Pat Lally

Personal information
- Full name: Patrick Anthony Lally
- Date of birth: 11 January 1952 (age 74)
- Place of birth: Paddington, England
- Position: Midfielder

Youth career
- ?–1970: Millwall

Senior career*
- Years: Team / Apps / (Gls)
- 1970–1971: Millwall / 1 / (0)
- 1971–1973: York City / 71 / (5)
- 1973–1978: Swansea City / 161 / (10)
- 1975: → Aldershot (loan) / 3 / (0)
- 1978–1982: Doncaster Rovers / 122 / (0)
- 1982–1983: Burton Albion / 51 / (5)

= Pat Lally (footballer) =

English footballer

Patrick Anthony Lally (born 11 January 1952) is an English former footballer who played as a midfielder.

==Career==
Born in Paddington, London, Lally started his career with Millwall after signing as a professional in January 1970 and made one appearance in the Football League before signing for York City on a two-month trial in July 1971. He made his debut in a 1–0 defeat to Oldham Athletic on 31 August 1971 and he finished the 1971–72 season with 43 appearances and two goals. He made 38 appearances and scored three goals during the 1972–73 season, and he became known for "driving runs from midfield" during his time at York. He was signed by Swansea City for a fee of £7,000 in August 1973 and he made 161 league appearances and scored 10 goals for the club.
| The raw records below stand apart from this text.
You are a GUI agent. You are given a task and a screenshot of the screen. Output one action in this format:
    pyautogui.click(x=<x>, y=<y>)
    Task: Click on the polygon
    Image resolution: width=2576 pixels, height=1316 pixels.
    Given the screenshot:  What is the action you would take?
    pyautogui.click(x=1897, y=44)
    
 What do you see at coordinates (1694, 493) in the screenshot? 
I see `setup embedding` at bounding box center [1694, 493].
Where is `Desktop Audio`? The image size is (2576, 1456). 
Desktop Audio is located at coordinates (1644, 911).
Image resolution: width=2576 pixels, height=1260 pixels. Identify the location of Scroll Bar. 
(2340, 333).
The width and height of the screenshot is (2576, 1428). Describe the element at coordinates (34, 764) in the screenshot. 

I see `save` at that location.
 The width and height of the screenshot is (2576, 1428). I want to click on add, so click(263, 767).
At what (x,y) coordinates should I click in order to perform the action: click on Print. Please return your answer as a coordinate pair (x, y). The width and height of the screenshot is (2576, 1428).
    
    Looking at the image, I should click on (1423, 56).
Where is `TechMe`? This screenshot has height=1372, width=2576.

While at Swansea, he had a loan with Aldershot, who he joined in October 1975, and made three league appearances. He left Swansea in September 1978 when he joined Doncaster Rovers, where he made 122 league appearances, before leaving at the end of the 1981–82 season. In 1982 he went on to have a spell with non-League side Burton Albion playing 51 games and scoring 5 goals, before his playing career was cruelly ended with a broken leg during a match in November 1983. Later he became an education officer for the Professional Footballers' Association, and he now works as the regional League Football education officer for the North.